Oglesby contacted Arkansas ’ attorney general after Keith’s escape and asked him to investigate the legality of crafting a compact that would authorize the prison’s search team to come into Polk County during manhunts.

Gabe Holmstrom, a spokesman for McDaniel, said McDaniel feels it’s legal for governmental entities, including those in different states, to enter into cooperative agreements like this.

The police departments in Texarkana, Texas, and Texarkana, Ark., have operated on both sides of the border under a mutual-aid agreement for at least 15 years, said Texarkana Police Department Capt. Mark Lewis.

Officers used to work under the direction of a supervisor from the opposite department, Lewis said.

Today, officers from both departments are free to operate independently in either city under the authority of state statutes approved by Texas and Arkansas legislatures.

Holmstrom said it’s up to Polk County and the Oklahoma prison system to work one out.

Massie said the agency is open to discussing it, but reaching an agreement isn’t a top priority for the department.

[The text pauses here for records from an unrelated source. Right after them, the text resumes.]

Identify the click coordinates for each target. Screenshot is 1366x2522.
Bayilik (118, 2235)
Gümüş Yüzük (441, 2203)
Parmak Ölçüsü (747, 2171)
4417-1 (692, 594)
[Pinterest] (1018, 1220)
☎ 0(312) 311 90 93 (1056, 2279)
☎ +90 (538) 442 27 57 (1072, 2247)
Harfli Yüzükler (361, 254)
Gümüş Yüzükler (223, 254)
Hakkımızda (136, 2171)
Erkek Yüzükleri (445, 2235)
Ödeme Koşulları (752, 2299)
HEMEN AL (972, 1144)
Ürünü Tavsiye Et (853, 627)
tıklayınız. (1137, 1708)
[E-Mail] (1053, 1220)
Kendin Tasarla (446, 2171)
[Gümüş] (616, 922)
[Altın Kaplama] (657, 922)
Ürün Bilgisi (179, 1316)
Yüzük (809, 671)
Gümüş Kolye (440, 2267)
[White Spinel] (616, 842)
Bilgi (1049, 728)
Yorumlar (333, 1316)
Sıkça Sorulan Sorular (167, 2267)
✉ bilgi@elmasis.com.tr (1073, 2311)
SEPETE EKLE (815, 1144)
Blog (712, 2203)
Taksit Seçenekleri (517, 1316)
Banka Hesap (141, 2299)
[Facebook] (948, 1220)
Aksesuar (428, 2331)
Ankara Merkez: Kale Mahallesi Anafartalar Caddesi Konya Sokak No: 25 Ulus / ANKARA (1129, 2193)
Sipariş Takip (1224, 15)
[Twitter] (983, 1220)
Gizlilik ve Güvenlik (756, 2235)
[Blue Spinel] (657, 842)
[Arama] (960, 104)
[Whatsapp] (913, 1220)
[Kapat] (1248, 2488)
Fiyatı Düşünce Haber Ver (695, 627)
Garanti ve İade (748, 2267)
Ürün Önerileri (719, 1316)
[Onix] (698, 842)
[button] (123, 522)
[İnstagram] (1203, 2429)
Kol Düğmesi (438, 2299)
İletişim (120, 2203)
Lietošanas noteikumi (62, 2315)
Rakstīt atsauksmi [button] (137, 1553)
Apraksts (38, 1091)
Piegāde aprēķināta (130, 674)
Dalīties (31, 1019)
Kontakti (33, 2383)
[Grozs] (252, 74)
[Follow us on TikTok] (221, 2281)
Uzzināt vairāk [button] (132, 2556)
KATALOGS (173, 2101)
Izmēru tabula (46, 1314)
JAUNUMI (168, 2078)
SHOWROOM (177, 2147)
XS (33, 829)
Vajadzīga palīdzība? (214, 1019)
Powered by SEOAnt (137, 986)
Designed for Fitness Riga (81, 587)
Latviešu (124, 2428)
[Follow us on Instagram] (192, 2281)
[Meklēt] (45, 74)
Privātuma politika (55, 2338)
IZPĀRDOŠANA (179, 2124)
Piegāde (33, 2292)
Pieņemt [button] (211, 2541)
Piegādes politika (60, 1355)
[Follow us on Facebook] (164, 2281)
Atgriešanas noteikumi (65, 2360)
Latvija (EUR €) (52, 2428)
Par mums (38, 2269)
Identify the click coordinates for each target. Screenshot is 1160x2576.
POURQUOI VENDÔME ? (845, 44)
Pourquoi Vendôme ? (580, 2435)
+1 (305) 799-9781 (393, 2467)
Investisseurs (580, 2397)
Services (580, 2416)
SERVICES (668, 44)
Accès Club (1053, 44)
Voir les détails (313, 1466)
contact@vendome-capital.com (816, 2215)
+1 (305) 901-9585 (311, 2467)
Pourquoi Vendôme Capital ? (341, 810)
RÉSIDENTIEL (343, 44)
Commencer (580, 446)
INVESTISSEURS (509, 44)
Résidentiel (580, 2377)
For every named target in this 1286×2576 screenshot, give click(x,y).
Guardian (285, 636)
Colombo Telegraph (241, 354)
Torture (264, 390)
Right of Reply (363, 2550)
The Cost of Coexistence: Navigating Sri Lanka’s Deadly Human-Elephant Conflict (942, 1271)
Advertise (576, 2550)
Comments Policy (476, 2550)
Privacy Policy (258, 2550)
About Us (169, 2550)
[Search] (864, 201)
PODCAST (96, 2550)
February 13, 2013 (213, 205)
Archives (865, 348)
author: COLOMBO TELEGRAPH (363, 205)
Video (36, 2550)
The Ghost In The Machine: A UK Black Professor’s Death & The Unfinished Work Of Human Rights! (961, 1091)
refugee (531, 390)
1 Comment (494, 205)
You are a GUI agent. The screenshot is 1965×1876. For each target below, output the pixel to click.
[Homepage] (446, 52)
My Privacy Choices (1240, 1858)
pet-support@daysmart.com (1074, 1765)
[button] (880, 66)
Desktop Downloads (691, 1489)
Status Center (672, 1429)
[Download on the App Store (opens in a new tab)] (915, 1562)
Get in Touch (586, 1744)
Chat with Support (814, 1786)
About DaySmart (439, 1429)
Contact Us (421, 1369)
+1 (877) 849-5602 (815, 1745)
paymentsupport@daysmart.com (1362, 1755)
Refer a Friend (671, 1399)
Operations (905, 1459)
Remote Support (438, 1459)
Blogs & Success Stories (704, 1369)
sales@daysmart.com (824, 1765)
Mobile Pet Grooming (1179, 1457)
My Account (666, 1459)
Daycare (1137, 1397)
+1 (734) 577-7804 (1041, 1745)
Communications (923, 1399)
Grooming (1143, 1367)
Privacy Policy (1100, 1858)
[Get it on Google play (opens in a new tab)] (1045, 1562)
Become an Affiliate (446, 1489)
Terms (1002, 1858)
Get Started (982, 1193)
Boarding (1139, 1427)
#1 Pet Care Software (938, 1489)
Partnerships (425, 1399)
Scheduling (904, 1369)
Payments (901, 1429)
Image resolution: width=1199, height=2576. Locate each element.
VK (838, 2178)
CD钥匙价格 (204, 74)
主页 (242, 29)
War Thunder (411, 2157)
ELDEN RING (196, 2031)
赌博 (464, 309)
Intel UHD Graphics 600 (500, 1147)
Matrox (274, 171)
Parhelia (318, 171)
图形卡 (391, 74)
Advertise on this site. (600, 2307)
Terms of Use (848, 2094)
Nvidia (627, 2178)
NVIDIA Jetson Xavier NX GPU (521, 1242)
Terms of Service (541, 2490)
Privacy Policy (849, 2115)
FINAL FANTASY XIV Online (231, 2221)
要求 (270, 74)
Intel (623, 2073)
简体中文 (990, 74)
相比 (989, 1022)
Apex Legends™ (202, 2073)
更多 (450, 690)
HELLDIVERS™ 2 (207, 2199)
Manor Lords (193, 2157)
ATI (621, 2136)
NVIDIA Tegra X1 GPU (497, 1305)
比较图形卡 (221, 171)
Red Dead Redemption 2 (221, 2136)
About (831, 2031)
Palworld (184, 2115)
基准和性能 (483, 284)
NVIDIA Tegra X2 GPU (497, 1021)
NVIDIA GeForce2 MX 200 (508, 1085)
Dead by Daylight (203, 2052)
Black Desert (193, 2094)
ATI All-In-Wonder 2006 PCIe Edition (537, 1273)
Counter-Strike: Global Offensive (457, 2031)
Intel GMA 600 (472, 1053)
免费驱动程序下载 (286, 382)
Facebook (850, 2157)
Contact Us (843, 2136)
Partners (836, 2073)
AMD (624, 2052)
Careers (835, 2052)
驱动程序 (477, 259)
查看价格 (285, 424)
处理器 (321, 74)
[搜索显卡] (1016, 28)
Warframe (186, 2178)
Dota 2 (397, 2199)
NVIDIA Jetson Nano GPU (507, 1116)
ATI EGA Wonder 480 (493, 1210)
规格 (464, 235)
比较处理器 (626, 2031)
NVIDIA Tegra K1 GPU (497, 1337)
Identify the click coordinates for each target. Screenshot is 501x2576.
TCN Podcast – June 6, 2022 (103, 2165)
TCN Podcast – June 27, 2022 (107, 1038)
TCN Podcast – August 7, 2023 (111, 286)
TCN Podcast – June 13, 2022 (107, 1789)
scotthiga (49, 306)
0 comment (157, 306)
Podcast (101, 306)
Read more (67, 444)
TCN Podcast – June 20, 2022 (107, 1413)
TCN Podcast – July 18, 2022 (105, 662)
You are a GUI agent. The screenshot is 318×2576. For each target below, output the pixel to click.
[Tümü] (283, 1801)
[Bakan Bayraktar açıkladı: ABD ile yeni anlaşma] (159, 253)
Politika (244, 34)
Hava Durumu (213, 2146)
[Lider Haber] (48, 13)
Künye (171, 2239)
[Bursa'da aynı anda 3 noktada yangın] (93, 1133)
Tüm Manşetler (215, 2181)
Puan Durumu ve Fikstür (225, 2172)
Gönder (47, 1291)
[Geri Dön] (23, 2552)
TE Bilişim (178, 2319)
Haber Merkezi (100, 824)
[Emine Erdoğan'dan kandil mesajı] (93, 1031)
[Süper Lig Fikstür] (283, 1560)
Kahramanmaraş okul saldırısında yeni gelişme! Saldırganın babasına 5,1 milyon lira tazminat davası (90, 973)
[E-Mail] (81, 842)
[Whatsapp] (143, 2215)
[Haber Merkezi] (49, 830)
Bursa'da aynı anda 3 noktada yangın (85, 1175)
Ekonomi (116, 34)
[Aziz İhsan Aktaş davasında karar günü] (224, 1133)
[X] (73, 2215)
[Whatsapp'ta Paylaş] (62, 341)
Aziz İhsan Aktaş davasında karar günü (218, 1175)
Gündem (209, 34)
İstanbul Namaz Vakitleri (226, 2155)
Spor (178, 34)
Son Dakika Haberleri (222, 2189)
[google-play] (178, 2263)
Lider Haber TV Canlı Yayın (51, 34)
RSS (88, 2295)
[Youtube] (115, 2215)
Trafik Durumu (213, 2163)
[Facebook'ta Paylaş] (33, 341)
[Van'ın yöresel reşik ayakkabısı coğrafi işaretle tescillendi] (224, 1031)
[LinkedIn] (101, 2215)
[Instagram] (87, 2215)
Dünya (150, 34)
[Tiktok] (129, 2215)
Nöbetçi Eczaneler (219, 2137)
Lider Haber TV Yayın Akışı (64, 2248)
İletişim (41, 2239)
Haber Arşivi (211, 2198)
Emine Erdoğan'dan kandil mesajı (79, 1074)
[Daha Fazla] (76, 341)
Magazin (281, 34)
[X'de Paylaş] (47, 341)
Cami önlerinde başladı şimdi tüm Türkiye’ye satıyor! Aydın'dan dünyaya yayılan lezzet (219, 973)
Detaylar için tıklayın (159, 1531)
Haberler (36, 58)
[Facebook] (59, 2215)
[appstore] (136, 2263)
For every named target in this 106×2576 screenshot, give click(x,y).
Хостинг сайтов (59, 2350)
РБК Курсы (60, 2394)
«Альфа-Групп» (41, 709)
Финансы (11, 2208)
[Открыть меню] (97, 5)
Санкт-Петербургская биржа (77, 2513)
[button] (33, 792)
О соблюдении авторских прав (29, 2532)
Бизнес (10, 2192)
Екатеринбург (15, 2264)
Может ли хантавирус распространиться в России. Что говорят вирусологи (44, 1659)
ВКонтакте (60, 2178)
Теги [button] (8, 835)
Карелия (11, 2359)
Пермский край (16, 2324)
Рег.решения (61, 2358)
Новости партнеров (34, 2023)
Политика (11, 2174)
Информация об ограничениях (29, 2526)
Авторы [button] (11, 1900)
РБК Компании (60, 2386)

He said the department was only open, in years past, to letting prison officials lead searches outside the state in a voluntary capacity.

Oglesby said he’s committed to getting an agreement in place and has contacted the Polk County prosecuting attorney for help.

He plans to present a proposal to Oklahoma prison officials within 60 days.

“I may have to do some politicking,” Oglesby said. “But if I have to drive to Oklahoma City to get it done, I will.”